An annoying thing C++. Anyone know the history/rationale of this change?
It is supposed to provide you more checking by disabling automatic cast from void* to any other pointer. This makes sense in C++ since casting a pointer to a class can trigger some address adjustement if the target class of this instance pointed to is multiple derived (and maybe in other cases?). There is no way such adjustment can happen if the source type is void*, because then you don't know what the source type really is.
As far as I know, this is exactly the rationale, actually. Say you have:

  struct a { int a;}
  struct b { int b;}
  struct c : a, b { };

  c myc;
  c* p1 = &myc;
  b* pb1 = p1; // correctly points to myc's base b, which is offset

  void* p2 = &myc;
  b* pb2 = p2; // Would not point at instance of b, compile error
If I need void*-casting code to compile on both C and C++ compilers, I use a macro like this:

  #ifdef __cplusplus
  #define STATIC_CAST(T, EXPR) static_cast<T>(EXPR)
  #else
  #define STATIC_CAST(T, EXPR) (EXPR)
  #endif
This leaves the conversion to be implicit in C, and uses the stricter static_cast in C++ to catch certain types of likely-unsafe conversions, such as the aforementioned cast from int to pointer.
> While we're talking about dark corners, please stop casting functions that return void *

The problem is, if I want my C code to compile with MSVC, it has to compile as C++ - and even if I abhor Windows for development myself, a lot of developers are using MSVC.

I just wish Microsoft would update their C compiler, at least to C90. But then I suppose the standard has only been around for 23 years, and nobody really uses C anyway.

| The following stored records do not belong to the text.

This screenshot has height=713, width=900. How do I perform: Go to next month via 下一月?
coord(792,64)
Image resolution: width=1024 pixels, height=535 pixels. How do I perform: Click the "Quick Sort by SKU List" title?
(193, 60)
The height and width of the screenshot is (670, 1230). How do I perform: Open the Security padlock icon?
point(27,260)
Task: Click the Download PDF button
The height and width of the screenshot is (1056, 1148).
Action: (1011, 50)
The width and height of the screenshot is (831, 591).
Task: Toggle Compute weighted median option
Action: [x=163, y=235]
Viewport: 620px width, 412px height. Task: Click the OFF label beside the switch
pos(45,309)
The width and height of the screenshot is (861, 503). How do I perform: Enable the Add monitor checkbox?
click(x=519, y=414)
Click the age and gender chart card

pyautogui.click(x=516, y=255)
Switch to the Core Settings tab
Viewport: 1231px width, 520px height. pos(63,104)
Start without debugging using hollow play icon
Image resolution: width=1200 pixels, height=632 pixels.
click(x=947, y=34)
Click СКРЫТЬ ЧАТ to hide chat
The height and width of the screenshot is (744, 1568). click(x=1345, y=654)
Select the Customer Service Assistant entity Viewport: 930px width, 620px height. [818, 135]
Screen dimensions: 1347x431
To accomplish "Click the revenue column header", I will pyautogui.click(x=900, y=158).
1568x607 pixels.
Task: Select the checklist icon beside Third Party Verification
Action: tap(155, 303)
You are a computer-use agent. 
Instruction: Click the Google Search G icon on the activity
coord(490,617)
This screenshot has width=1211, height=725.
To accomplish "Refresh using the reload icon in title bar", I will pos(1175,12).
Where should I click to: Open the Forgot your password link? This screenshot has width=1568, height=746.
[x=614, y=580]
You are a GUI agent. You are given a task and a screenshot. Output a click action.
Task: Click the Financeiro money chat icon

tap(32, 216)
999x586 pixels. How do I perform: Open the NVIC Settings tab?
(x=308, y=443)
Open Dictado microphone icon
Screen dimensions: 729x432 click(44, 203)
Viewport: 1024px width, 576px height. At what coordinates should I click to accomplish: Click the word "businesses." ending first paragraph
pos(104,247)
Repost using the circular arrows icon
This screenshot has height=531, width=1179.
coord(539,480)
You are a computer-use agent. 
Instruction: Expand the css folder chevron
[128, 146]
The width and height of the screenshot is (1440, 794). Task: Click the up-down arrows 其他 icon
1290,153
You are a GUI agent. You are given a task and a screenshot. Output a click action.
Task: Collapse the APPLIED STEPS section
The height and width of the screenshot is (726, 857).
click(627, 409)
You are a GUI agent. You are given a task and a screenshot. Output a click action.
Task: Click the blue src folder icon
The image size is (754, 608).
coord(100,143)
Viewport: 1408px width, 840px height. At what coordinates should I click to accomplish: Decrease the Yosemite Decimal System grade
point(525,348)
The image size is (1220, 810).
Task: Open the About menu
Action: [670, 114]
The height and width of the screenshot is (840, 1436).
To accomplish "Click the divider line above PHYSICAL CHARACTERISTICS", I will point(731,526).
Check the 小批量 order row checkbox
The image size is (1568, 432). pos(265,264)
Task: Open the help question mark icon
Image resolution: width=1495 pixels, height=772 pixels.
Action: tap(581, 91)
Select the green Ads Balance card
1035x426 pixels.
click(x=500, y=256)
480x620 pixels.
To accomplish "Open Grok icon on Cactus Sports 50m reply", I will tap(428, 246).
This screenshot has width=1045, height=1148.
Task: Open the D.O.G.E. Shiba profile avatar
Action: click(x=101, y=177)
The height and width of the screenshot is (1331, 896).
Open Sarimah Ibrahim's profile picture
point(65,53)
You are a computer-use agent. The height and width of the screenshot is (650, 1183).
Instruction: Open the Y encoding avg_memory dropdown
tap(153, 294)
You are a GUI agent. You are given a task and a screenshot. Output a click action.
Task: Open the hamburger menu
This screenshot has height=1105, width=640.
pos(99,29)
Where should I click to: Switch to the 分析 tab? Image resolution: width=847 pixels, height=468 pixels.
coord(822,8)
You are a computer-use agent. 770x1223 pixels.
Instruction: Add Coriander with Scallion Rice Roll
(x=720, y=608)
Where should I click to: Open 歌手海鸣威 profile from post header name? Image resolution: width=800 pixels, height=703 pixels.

> The problem is, if I want my C code to compile with MSVC, it has to compile as C++

As someone who has compiled a lot of .c files that do not cast void pointers with cl.exe, I'd say no, this is not true... Maybe what you're trying to say is that your code relies on C99 features that are also present in C++? IMO if that's what's holding you back it's much easier to just write C89, maybe with the occasional ifdef, than to suddenly write some crummy C/C++ hybrid. That or just use mingw. (Unless you're doing SEH. I'm not aware of a good way to do SEH with mingw.)

You're suggesting I write C89 in 2013 just to support MSVC? C89 in which you can't even mix data and code?

I think casting void pointers is very much the lesser of two evils. And of course I can use MinGW, but that doesn't mean the majority of Windows developers don't insist on using MSVC.

C++ is not a superset of C[0]. If you want to use MSVC and newer features, then you're not writing C anymore; you're just writing an awkward C++ program.

[0] http://en.wikipedia.org/wiki/Compatibility_of_C_and_C%2B%2B

Nope, I'm definitely writing C99, but it just so happens that MSVC is happy enough pretending it's C++.

Definitely writing C99 in that I compile the exact same source files with -std=c99 -Wall -pedantic when using a real C compiler.

> C89 in which you can't even mix data and code?

I don't think this is as big a deal as you're making it out to be. Maybe I'm just used to it, but this is one area where I consider the C89 way to be better on stylistic grounds. (I wrote about this on a stack exchange site some time ago: http://programmers.stackexchange.com/questions/75039/why-dec...)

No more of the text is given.